Consideration of this deal should receive the utmost scrutiny, particularly because it involves a sector so fundamental to a free democracy. As Public Citizen notes, “this merger aims to concentrate far too much market, communications and political power in one corporation, threatening to impede the free flow of information, undermine the integrity of the Internet, raise consumer prices and further corrupt our politics.” In this particular merger, the diversity of programing would be further diminished by truncating the relationship of content and distribution. When one giant company owns both the content and the means of distribution, there is a clear disincentive to provide additional choices to consumers. In these so-called “vertical relationships,” not only is competition reduced, but there is a heightened, if not insurmountable, barrier to the influx of new content and diverse voices.

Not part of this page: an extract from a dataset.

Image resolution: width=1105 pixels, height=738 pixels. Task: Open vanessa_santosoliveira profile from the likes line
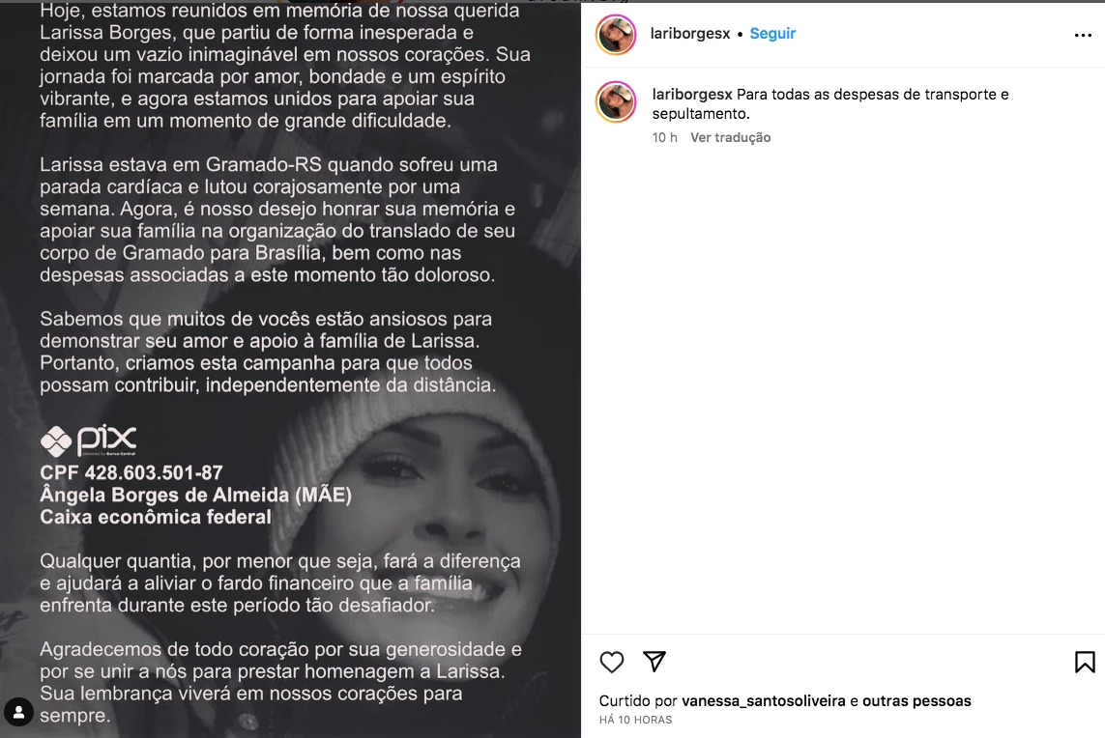(x=763, y=700)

Moreover, this proposed deal is likely to allow the CEO of Time Warner to earn hundreds of millions of dollars on the stock and options he has accrued, and to saddle the combined company with upwards of $175 billion of debt it will have to service on the backs of consumers. That would be simply unacceptable.

As we have seen, newly merged companies have used their scale and market power to raise prices on consumers and lower compensation for their competing producers. This deal would almost certainly lead to price hikes and reduced choice. We have seen the effects on consumers play out in AT&T’s 2015 acquisition of DirectTV. AT&T claimed that such a deal would benefit consumers. Less than a year later, these benefits are nowhere to be found, and AT&T raised prices for DirecTV services. We have also seen increased anti-competitive behavior resulting from the AT&T- DirecTV merger. For example, AT&T has exempted its DirecTV service from data caps to customers, in ways that are already arguably a violation of net neutrality principles.

Finally, approving this deal could lead to a wave of other mergers in the media industry. At a time when our telecommunications and media industries are already too concentrated, we should be focused on opening those markets to more competition, not less.

The media and telecommunications landscape is changing. It is important that public policy concerns guide these changes, so that we may preserve our democratic discourse and open competitive markets for speech and commerce. That is the function of our antitrust laws. I ask you to enforce them and block the proposed merger.